There were drugs involved but not nearly as much as movies about hippies would have you believe. It seemed like almost everyone smoked some pot, but it wasn’t an every-day or even every-week sort of thing. Even then, we knew there was something wrong with people who smoked pot every day. A great many hippies, myself included, managed to get through college without doing psychedelics. Cocaine and heroin didn’t become commonplace until the seventies and eighties. In general, we saw drugs as a possibly useful part of discovery and growth. We looked down on people who were just trying to get blasted.

I acquired a sophisticated appreciation for a few beers now and then, and an occasional bottle of bourbon. Somewhere in there I became a good cook and added knowledge of wine to the things to which I could introduce my friends.

At Swarthmore I majored in religion with the idea of going
to divinity school and then maybe the Unitarian ministry, where I would be a comforter of the sick and disadvantaged but mostly a really good professional arguer who argued against war and materialism.

Our parents and teachers were demoralized by the war and how imperfect America, the world’s last best hope, was turning out. After the Ohio National Guard loaded up with live ammunition and killed four students at Kent State, no one knew what to expect or where things were going. Mainstream jobs and careers seemed beside the point, and how long was corporate America going to last anyhow? I and a dozen or so friends at college came up with the idea of starting a commune in British Columbia. We thought about it and talked about it and bought books about it and talked some more, and it seemed more and more like the best thing—maybe the only thing—to do. Parents, professors, and psychiatrists we consulted all seemed to think it was a reasonable idea. They had nothing better to offer.

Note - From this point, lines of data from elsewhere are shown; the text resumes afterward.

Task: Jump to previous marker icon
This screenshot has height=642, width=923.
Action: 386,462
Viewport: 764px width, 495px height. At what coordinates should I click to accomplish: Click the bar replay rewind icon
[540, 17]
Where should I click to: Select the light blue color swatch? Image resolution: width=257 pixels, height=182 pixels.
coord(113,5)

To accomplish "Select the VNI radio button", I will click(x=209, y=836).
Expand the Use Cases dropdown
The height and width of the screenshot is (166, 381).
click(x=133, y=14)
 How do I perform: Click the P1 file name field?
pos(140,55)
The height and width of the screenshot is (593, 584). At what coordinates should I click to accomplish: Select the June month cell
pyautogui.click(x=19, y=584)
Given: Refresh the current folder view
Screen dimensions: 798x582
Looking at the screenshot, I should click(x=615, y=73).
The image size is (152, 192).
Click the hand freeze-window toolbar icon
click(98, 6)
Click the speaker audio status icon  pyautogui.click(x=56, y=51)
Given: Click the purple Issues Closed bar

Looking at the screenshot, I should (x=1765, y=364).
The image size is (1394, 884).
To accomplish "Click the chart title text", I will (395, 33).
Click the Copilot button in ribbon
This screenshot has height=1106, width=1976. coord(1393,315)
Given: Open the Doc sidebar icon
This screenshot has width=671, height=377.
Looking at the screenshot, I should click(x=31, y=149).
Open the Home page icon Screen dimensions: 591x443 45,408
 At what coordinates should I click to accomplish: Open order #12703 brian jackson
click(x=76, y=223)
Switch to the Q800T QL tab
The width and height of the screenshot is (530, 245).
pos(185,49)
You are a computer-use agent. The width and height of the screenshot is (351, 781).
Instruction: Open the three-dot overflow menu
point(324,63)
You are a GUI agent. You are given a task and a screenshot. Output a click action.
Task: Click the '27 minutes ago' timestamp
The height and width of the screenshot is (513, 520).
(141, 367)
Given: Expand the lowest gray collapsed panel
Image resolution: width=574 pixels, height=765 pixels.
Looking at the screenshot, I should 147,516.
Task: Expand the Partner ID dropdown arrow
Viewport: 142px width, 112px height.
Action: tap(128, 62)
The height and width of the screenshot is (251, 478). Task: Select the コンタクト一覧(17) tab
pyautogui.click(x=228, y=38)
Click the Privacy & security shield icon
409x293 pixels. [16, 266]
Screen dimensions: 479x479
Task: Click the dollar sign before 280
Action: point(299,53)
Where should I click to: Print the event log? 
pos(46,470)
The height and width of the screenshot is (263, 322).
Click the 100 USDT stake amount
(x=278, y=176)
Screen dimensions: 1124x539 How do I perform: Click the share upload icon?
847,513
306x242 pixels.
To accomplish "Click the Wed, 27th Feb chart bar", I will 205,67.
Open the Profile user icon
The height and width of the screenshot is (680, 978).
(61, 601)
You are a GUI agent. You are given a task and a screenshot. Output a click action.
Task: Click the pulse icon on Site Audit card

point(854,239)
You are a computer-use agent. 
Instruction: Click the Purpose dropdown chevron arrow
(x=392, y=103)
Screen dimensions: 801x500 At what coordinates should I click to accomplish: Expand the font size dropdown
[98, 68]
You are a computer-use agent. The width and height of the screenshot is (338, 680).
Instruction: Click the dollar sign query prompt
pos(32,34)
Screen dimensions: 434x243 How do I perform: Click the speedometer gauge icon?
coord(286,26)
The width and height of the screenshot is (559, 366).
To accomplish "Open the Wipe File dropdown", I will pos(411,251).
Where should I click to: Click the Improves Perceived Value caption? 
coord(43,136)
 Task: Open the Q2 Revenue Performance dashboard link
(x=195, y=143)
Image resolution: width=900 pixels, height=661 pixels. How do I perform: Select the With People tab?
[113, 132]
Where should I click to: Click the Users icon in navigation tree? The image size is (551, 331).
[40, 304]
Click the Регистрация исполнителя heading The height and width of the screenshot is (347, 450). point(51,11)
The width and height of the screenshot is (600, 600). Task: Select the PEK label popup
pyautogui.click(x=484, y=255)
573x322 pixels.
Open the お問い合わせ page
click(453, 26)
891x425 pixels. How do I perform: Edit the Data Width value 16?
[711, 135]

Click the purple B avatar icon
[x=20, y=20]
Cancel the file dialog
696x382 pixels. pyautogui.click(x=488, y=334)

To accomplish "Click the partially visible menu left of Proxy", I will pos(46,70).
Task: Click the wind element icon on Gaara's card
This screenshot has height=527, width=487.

We were going to take a shot at making of this world a paradise or know the reason why such a thing couldn’t be done.

So in 1971, along with a bunch of similarly idealistic, longhaired hippies, I traveled across the continent and managed to buy eighty acres twelve miles back from the coast. We camped out while cutting down lumber and building a shelter. It wasn’t as hard as we thought it was going to be. We managed to keep ourselves warm, entertained, and well fed. There were lots of people doing similar things in similar places up and down the coast and back East. Whether or not Western civilization was about to collapse, it had to be good news that setting up independent alternative communities was doable. We were proving it was possible to achieve escape velocity.

We ground our own flour, ate tons of wild fruit, caught a two-pound trout every cast, and bought some goats from a woman named Cougar Nancy. I shot a few grouse with my .22 from back home. We were almost self-supporting. We had living expenses down to sixteen cents per person per day, and we had enough money left over after buying the place to keep going for at least another year. Then maybe we’d have to draw straws to see who had to work at the pulp-and-paper mill to support the rest of us. We’d take turns. Maybe we could gather and sell smoked trout and some of the abundant wild fruit and chanterelle mushrooms and fiddlehead ferns.

“Wild is better than organic—don’t trust food that needs people” was going to be our motto.

Building buildings, cutting firewood, hunting, gathering, cooking, cleaning up—there was no lack of things to do. We were setting up a beachhead for all our friends and family who were for the moment stuck back East or in the cities. We were ready for the storm.

Most of us were in close touch with our parents. It’s a myth that hippies on communes like ours were at war with their families. Parents would have had to be nuts to look at the world as it was then and tell their children to clean up, get a job, find a nice mate, have some children, and stop complaining. It was like we were mainstream, cover-of
-Newsweek
cultural warriors, and then all of a sudden we were dropped like a bad joke, silly dead-end hippies.